Goals: To build (from scratch) an experimental setup for behavioral testing of learning and memory in rodents. Starting from the raw materials (rain gutter –yes, rain gutter-, sensors, Arduino boards, wires, connectors, computer parts, etc), the first step will be to assemble two mazes with reward ports and remotely controlled by switches or video tracking software. The second goal will be to set up a video camera, computer and software that will record the behavior and the performance of animals as they learn the task. A third step will be to test the system by training rats in a spatial memory task and quantify their performance improvement over time.
Dedication and Outcomes: At least 10 h/week, with the possibility of extending through the summer and beyond. Programming skills preferred. As part of this project, you will learn about behavioral training in rodents, video tracking of movement, setting up a computer and have it interface with experimental equipment.
Project 2. Building electrode arrays to study the cellular basis of flexible learning and memory
Background: To investigate how sleep helps animals learn we record cellular activity in behaving rodents using arrays of electrodes that target functionally connected brain areas involved in memory.
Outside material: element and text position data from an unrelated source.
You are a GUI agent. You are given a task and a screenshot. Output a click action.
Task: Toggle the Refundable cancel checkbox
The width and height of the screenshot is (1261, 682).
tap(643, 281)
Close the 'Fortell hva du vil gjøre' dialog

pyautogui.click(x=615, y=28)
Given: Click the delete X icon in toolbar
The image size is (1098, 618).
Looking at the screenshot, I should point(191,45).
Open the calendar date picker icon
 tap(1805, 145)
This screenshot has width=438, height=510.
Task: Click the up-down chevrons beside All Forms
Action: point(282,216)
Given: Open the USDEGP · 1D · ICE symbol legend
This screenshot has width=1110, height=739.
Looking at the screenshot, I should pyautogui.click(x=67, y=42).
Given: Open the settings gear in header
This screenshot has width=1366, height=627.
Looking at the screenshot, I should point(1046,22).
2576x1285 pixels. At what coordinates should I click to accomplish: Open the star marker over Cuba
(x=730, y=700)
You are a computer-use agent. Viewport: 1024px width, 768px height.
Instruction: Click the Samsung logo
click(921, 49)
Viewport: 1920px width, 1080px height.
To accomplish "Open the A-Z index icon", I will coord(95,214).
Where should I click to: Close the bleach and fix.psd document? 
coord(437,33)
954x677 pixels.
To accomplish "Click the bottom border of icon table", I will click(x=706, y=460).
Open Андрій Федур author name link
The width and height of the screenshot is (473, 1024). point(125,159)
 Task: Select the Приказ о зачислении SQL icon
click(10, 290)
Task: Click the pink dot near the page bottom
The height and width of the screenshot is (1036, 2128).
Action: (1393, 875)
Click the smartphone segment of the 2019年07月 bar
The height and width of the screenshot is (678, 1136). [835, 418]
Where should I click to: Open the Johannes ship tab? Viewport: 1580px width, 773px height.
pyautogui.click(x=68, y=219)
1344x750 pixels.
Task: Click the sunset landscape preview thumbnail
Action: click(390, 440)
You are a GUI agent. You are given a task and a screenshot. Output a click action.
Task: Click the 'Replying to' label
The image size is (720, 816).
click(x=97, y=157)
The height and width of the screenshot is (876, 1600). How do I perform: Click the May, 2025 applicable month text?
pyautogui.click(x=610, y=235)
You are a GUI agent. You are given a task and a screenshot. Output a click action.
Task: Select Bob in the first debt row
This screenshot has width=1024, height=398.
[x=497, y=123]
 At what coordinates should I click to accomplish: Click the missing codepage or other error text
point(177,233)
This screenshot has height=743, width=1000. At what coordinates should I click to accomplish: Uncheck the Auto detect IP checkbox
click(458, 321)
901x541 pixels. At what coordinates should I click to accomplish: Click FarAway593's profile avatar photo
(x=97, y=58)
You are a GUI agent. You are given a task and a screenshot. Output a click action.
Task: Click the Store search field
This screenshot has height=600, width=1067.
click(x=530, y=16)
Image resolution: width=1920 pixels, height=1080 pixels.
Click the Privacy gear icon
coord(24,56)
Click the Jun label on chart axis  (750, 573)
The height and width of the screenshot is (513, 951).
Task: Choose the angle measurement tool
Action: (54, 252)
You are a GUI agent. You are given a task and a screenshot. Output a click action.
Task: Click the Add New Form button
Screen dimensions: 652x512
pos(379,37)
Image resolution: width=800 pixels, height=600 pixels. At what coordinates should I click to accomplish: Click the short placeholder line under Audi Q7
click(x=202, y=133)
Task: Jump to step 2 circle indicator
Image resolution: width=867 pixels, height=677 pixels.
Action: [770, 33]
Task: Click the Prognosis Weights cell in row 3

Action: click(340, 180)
Because of their small size and multiple components, these arrays are challenging to build, but they provide the best approach to study functionally connected areas with single spike resolution.
Goals: To build electrode arrays for the recording of populations of cells in thalamus, cortex and hippocampus.
Dedication and Outcomes: At least 10 h/week, with the possibility of extending through the summer and beyond. In this project you will learn about extracellular electrophysiology in behaving rodents and the cellular mechanisms of learning and memory.
OPPORTUNITIES FOR GRADUATE STUDENTS:
If interested in joining as a graduate student, there are several programs within FAU and with our partners, the Max Planck Florida Institute for Neuroscience and Scripps Research Institute. Application deadlines in the Fall.